Saved entries
========

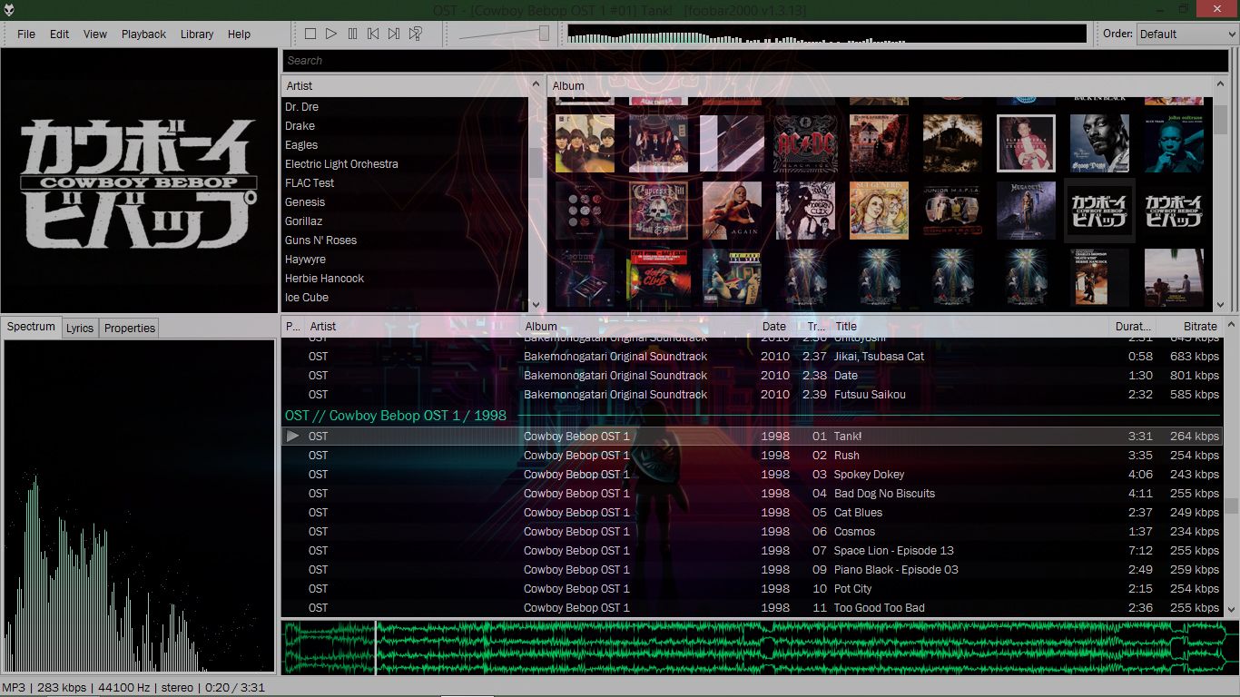Adjust the volume slider handle
Image resolution: width=1240 pixels, height=697 pixels.
point(544,34)
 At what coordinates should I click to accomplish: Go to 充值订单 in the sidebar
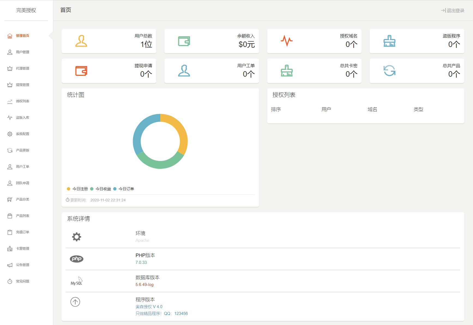22,232
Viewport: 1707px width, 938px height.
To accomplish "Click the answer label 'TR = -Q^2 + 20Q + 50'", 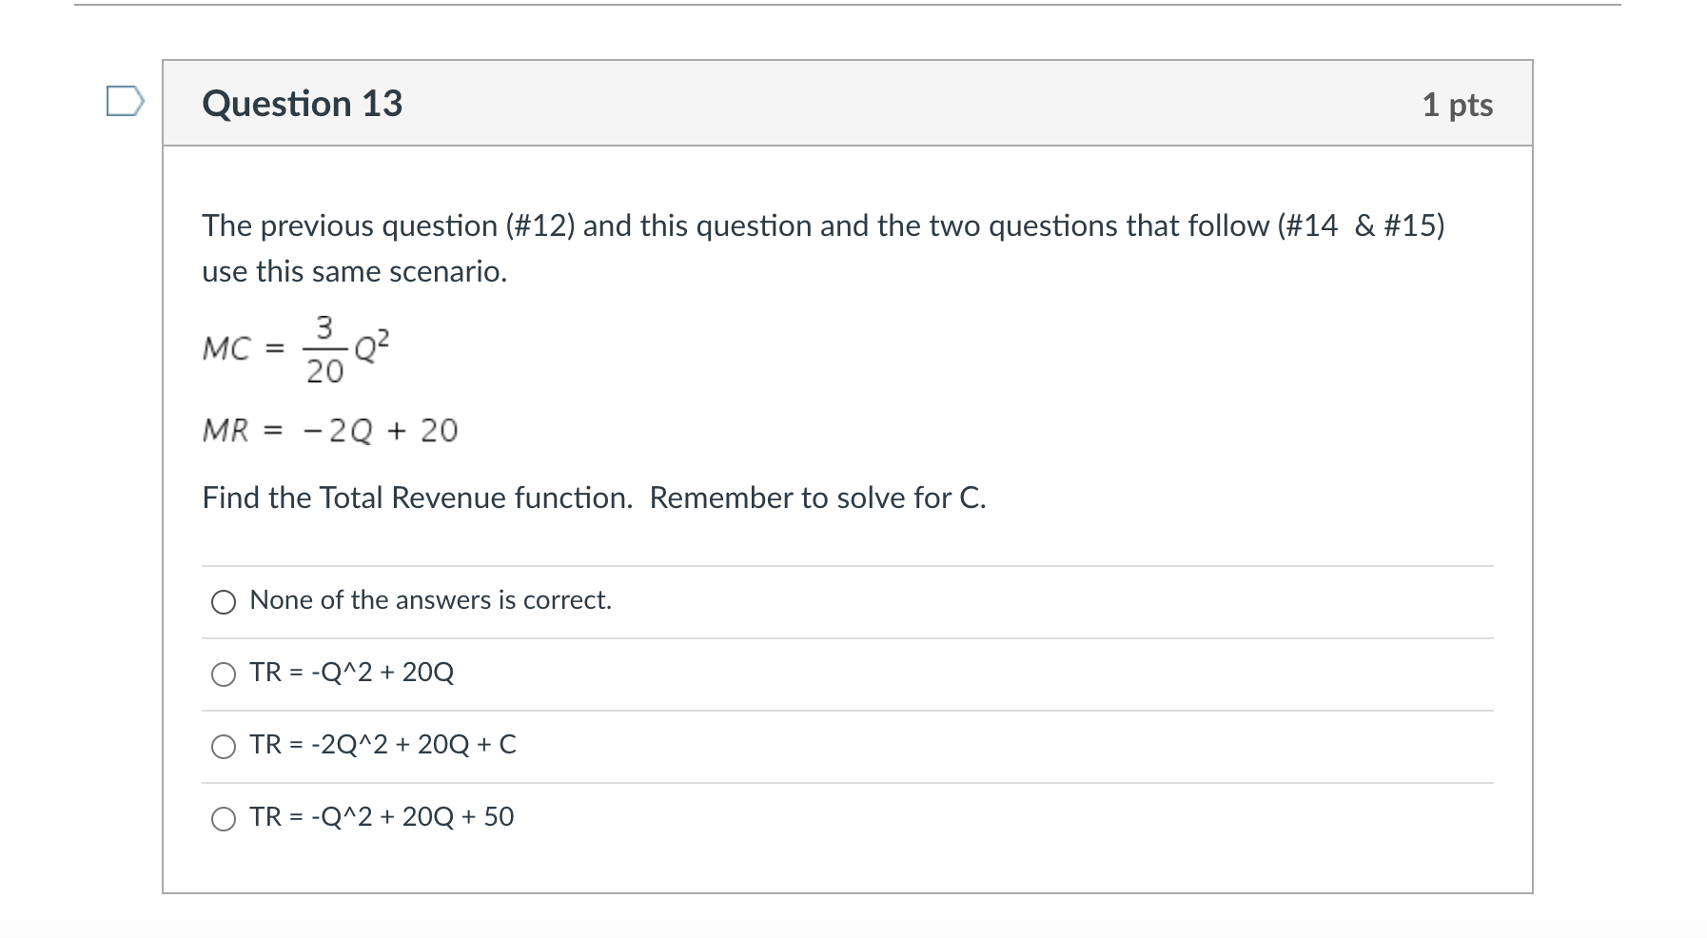I will [x=382, y=817].
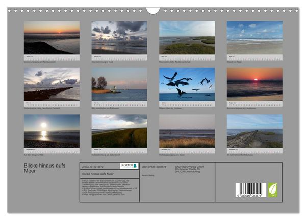Click the March salt marsh photo

pos(187,38)
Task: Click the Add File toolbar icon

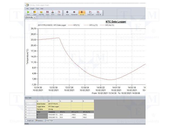Action: pyautogui.click(x=41, y=13)
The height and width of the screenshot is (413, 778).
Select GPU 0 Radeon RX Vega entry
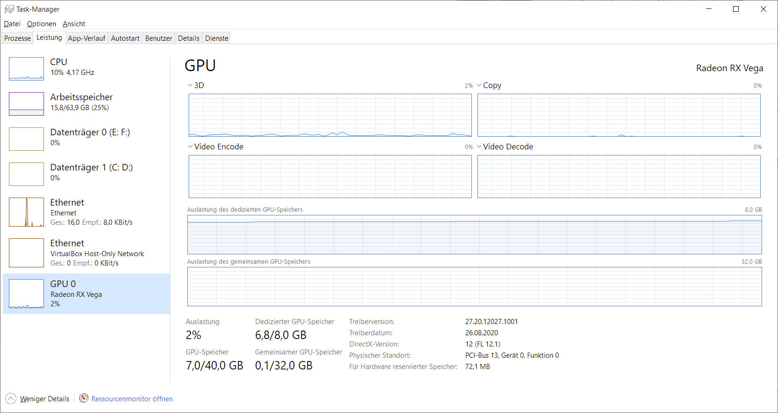(x=87, y=294)
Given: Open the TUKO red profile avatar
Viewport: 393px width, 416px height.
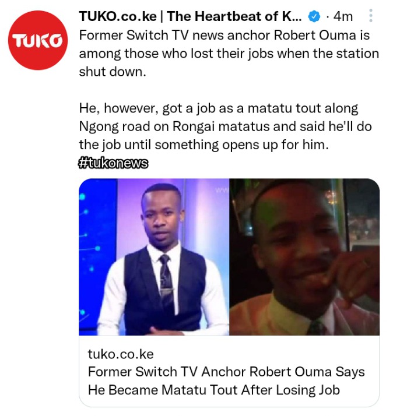Looking at the screenshot, I should click(x=38, y=40).
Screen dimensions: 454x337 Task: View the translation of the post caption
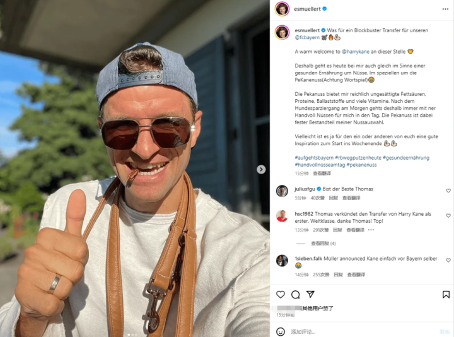coord(322,174)
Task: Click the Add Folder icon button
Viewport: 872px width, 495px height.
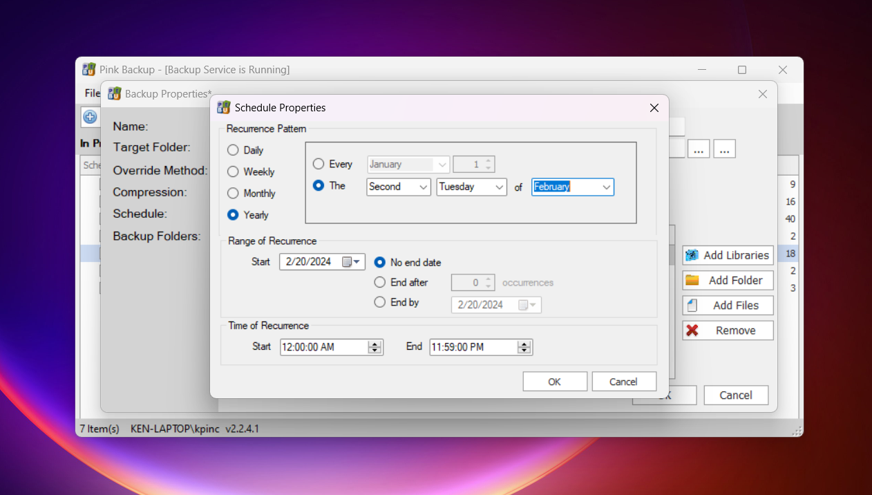Action: click(x=692, y=280)
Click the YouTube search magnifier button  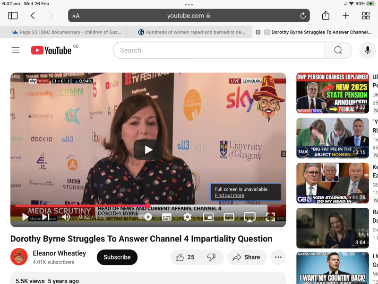pyautogui.click(x=338, y=50)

========

Instructions for the task ::
Although the records above contain pictures, the copy should not; retype exactly the lines from the one containing "Viewport: 393px width, 416px height." through the one containing "Task: Click the Add Folder icon button".

Result of this task ::
Viewport: 393px width, 416px height.
Looking at the screenshot, I should click(x=38, y=40).
Screen dimensions: 454x337 Task: View the translation of the post caption
coord(322,174)
Task: Click the Add Folder icon button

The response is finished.